長男はキッズモデル鳴宮陽稀。そして双子の長女と次男は子役、鳴宮真子と野咲壮真。こんな芸能1家であるにも関わらず、大々的に両親が公表しない理由は簡単なものだ。父と母、兄、そして双子はそれぞれ事務所が違う。ただそれだけだ。両親は、家族ですか?と聞かれたときにそうです、と言って認めればいいだけ、と言うスタンスだった。両親が自分の子供たちをあまり自発的に発信をしなかった理由は、もう1つ。
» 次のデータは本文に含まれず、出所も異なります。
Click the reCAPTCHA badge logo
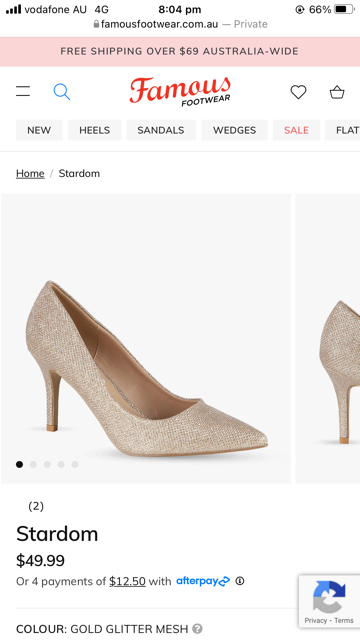This screenshot has height=640, width=360. [x=329, y=597]
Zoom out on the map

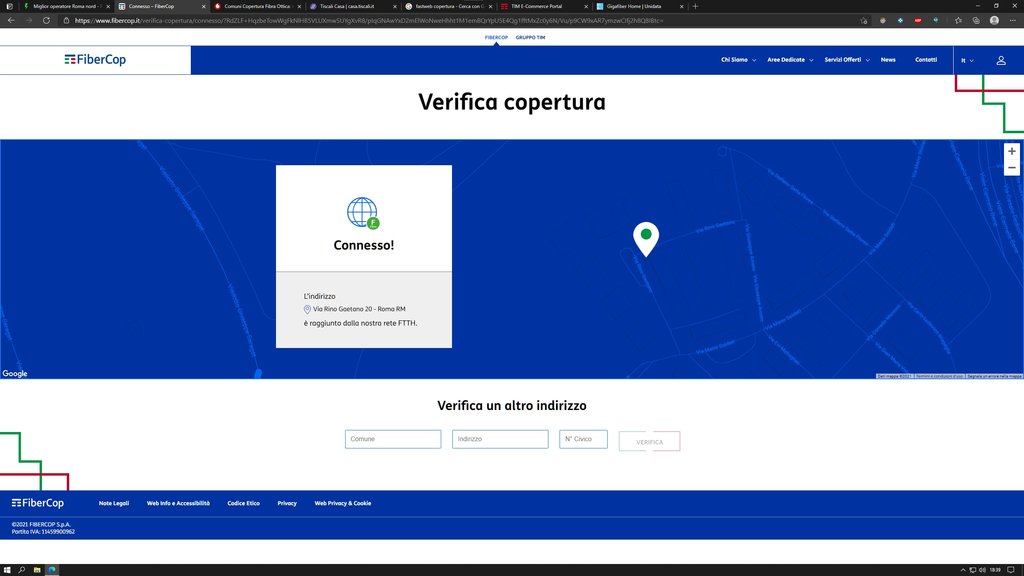1012,168
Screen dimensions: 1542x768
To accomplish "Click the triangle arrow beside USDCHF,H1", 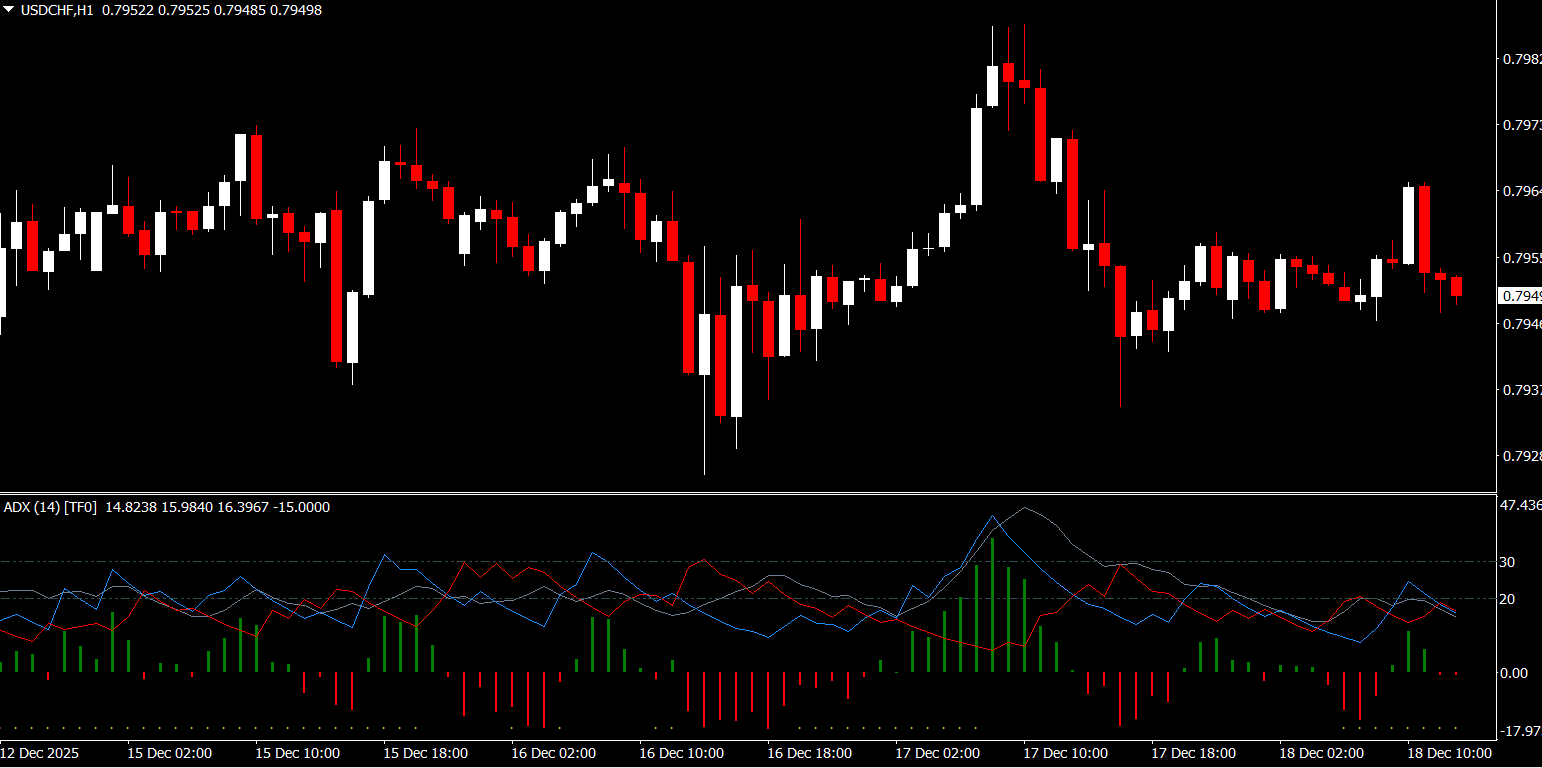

陽史は中学生、真緒と壮太は小学生までと期限付きの条件で芸能活動をしているからだ。この期限は両親、と言うよりも父が決めたもので、理由は父曰く、学業の時間を奪ってまで将来の選択肢を狭めて決めつけたくなかったから。そのために、キッズモデルや子役にしては珍しくも芸名を名乗らせていた。小学校に入学してもなお、本人たちが本当に続けたいと言った時には、学業を両立させることを条件に続けさせるつもりでいたと言う。今思い返せば、子役になってから引退するまで、ふとした時に
「辞めたくなったらいつでも言いなさい」
と言われていた気がする。
それでも少し真緒の方が早く先を歩いただけで、自分が"野咲壮真"として輝ける時代はそう遠くない、そう思いながら演技の稽古も、ほんのたまにあるちょっとした仕事も、全て楽しんでいた。マネージャーは真緒の多忙さに、現場へ送迎するとすぐに真緒の仕事へと走っていったことを鮮明に覚えている。
「壮真くん、ごめんね。お仕事終わりにまた迎えに来るから。ちょっと真子ちゃんの方に行ってくるね」
そんなことがいつまでも続けば、子供ながらに大人は自分よりも真緒の方が売れるから大切なんだ、とひねくれるようになった。
ただ、当時他の子供よりもどこか精神年齢は高かったのか、その原因が自分の実力不足であることが確かであるという認識はあった。変に大人である壮太は、演技について考えるようになった。5歳頃にもなれば、母の映画を何本も確認し、父のドラマを見直す。話の内容は今思い返せば半分も理解出来ていなかったかもしれないが、テレビに釘付けになって何度も表情を確認した。その成果が実ったのか、ドラマやCM、ちょっとしたVTRに出演する機会が増えた。それでも鳴宮真子の存在は大きく、事務所の判断は、野咲壮真と鳴宮真子が比べられないようにするため、双子であることをメディアに公表せず、認めないようになった。大人の気遣いはどうしてこうも下手くそなのだろう。当時から今思い返しても、やはりそう思ってしまう。
そして小学生になるタイミングで、壮太はやっとドラマのレギュラー出演が決まった。これには自動的に、小学生になっても子役を続けなければならなくなった。それは真緒も同様で、壮太のドラマのオファーが来る半年ほど前から教育番組のレギュラーをしていた真緒は、最低でもあと半年はレギュラーでいなければならなかったから。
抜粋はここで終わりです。